§ Exercise text:
────────────────

The only thing worse than a monopoly is a government controlled monopoly. Epic is being targeted, but it is not the problem. Vendor lock may be the worst problem impairing innovation. Following in the footsteps of Windows, I guess.
For those who accuse me of being “too easy” on Epic (something you might think if you read only this excerpt), let me point out that 1/5th of The Digital Doctor is devoted to a 39-fold overdose that occurred with an Epic system. I also describe the clunky interfaces, the relative lack of user-centered design, and some of the ethically problematic rules, such as the prohibition against sharing screenshots.
But as the excerpt points out, Epic is sometimes blamed for decisions made by their users — health systems and hospitals — who also have an interest in holding their data close to their collective chests. Moreover, the reason Epic is getting all the heat now is that they are clearly winning the battle in the market because, at this moment, they are the best system that a big, complex hospital-based system can buy.
I find this as troubling as others do, since monopolies are generally bad things… and in the specific case of healthcare, they are even worse — since Epic now controls a huge chunk of the data in the system and can set the rules about how such data are used. Moreover, our market doesn’t work like a normal one; the issue of “vendor lock” is real — once you’ve invested a few hundred million dollars in your Epic EHR, you’re not going to switch to a “better one” without a huge amount of angst and the rolling of many corporate heads.
The pushback against Epic for being closed (by ONC, the media, their competitors, and patient advocates) is healthy, since the company’s DNA is to stay closed; this has been their winning strategy up till now. But they will open up (their data, their APIs, etc) if the pressure to do so overcomes their innate resistance. This appears to be happening, and I see it as a healthy development.
Great analysis that turns conventional opinion on its head.
One thing this does not overturn, however, is the view that payers in the market have failed to make a business case for hospitals about some information-related aspects of performance and that incentives might be used to accomplish this. For instance, payers have failed to convince hospitals that the costs of achieving HIE are outweighed by the benefits.

────────────────

Items listed in a dataset:
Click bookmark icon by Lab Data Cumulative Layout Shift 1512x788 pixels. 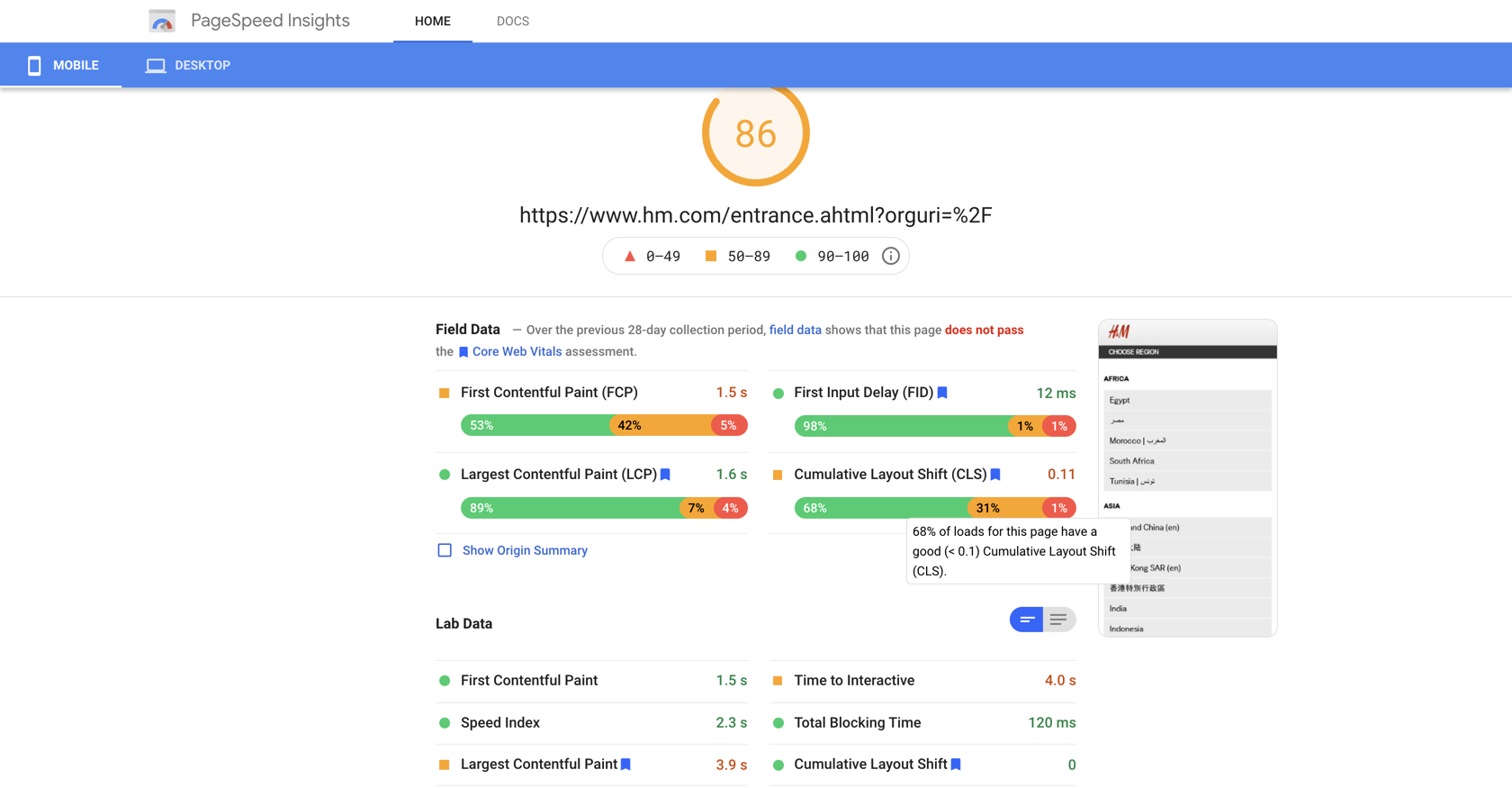956,765
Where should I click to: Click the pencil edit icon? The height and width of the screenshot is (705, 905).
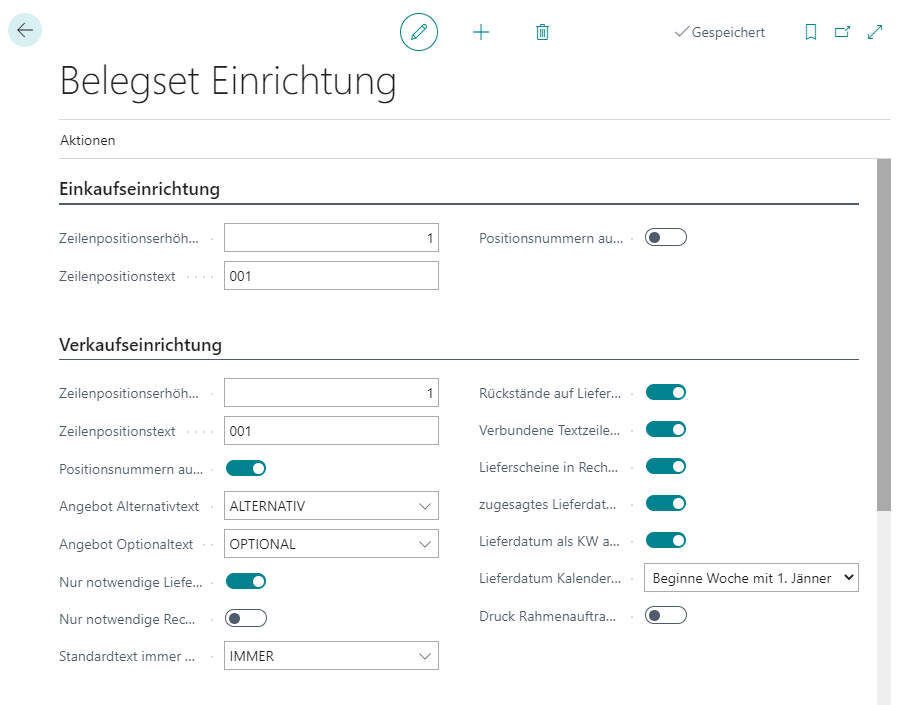click(419, 32)
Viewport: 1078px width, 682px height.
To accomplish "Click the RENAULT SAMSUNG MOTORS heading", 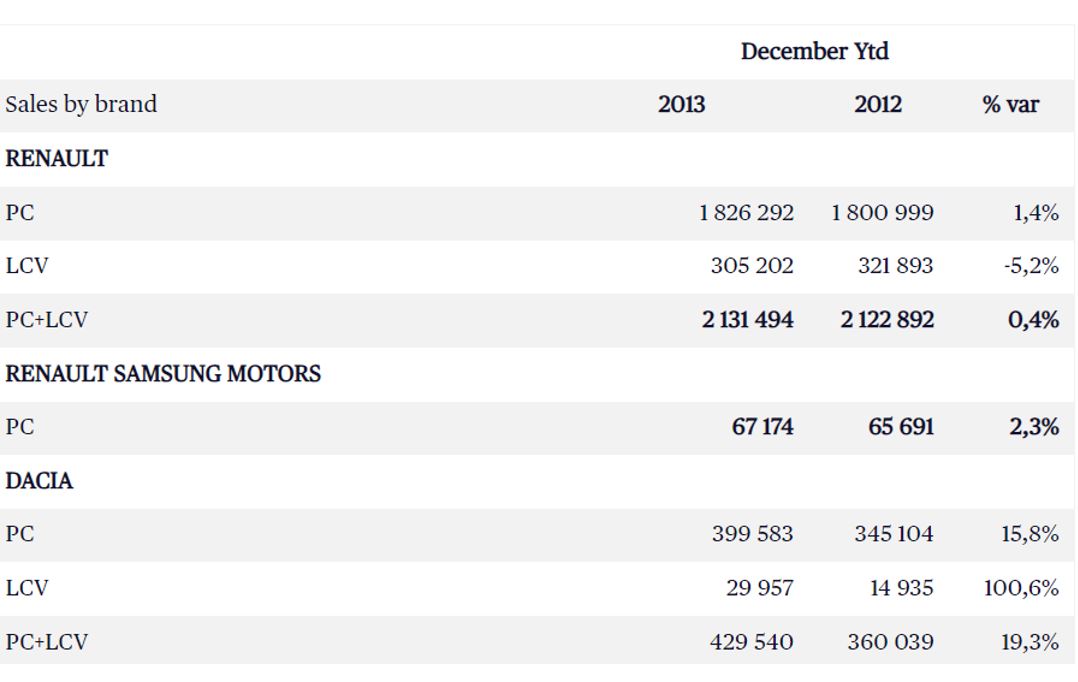I will [x=163, y=374].
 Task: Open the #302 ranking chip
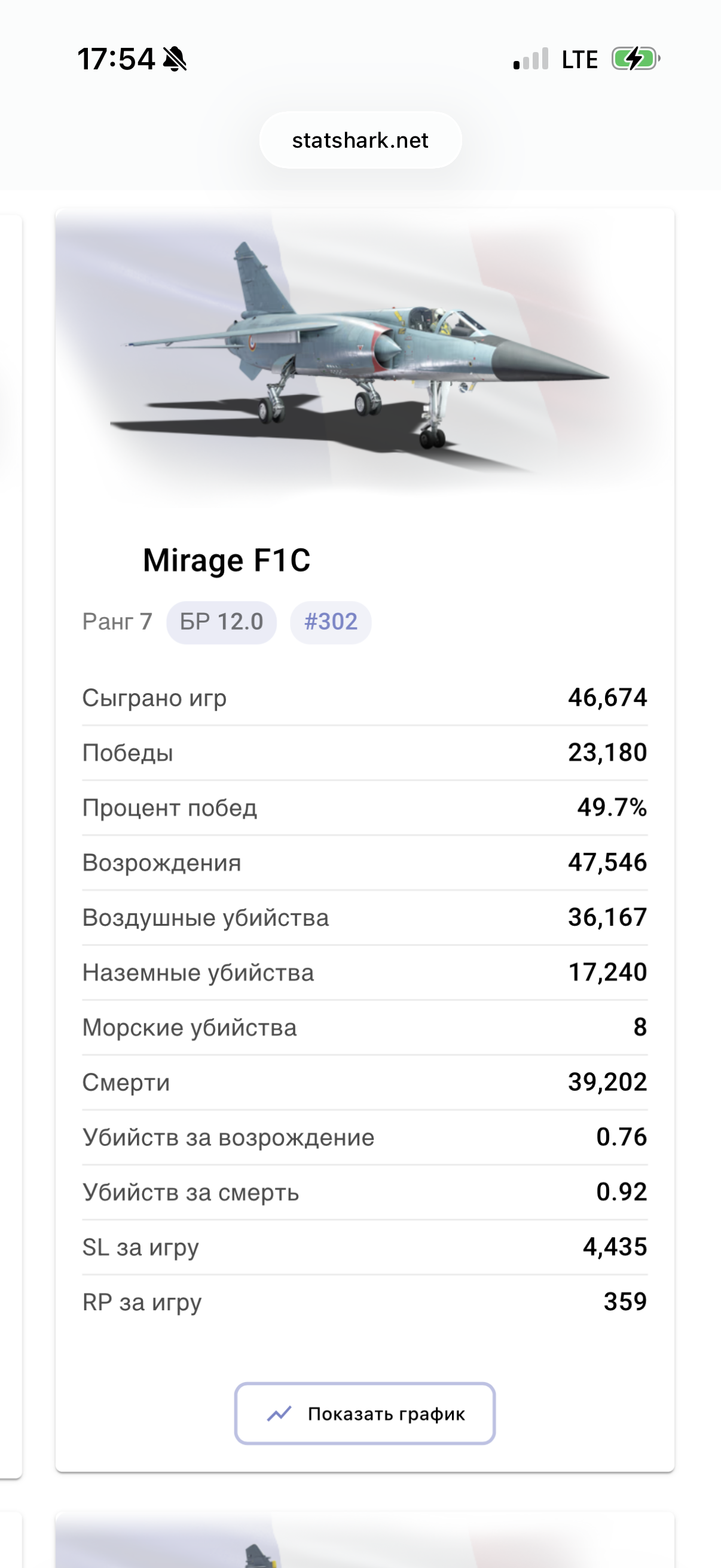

────────────────

§ To do:
1. In the commentary on Epic, what share of The Digital Doctor is said to be devoted to the 39-fold overdose that occurred with an Epic system?
2. Continue the commentary on Epic from the sentence about payers failing to convince hospitals that the benefits of HIE outweigh its costs.
The data above are not used here.

§ Responses to the tasks:
1. One fifth of the book.

2.
In another post (https://thehealthcareblog.com/blog/2014/11/26/rip-meaningful-use-2009-2014/), you called for the sunsetting of meaningful use except for creating standardized and publicly available APIs. At the time, I thought the post made sense. But reading this one, I wonder if we should double down on MU, putting another large pool of incentives behind it to make hospitals care about using the APIs? The payments could then go, for instance, to the pass fail testing Fred Trotter described here: https://thehealthcareblog.com/blog/2015/04/03/learning-from-our-interoperability-failures/.
“Mister, that’s going in in your permanent record!”
http://regionalextensioncenter.blogspot.com/2015/04/the-old-internet-of-data-new-internet.html
It’s MUCH worse than people realize.
Agreed. Right now there are a good number of patients who refuse to share relevant information with their docs…..and the number is going to grow as more become aware their intimate secrets are up in the cloud waiting to be hacked or used for surveillance and control by the social engineers and technocrats (most of whom are true believers that this will all be for the general welfare).
This is a big deal to our culture: putting the most intimate details of everyone in effectively readable archives, that might be essentially permanent.
I think the societal impact is going to follow a latent incubation period of a few years, while we assimilate and think about what has happened to us.
There isn’t anyone without a medical secret. There isn’t anyone who cant be embarressed.
Read the reports of Kaiser’s former employee, Justen Deal circa 2007. Wall Street Journal front page.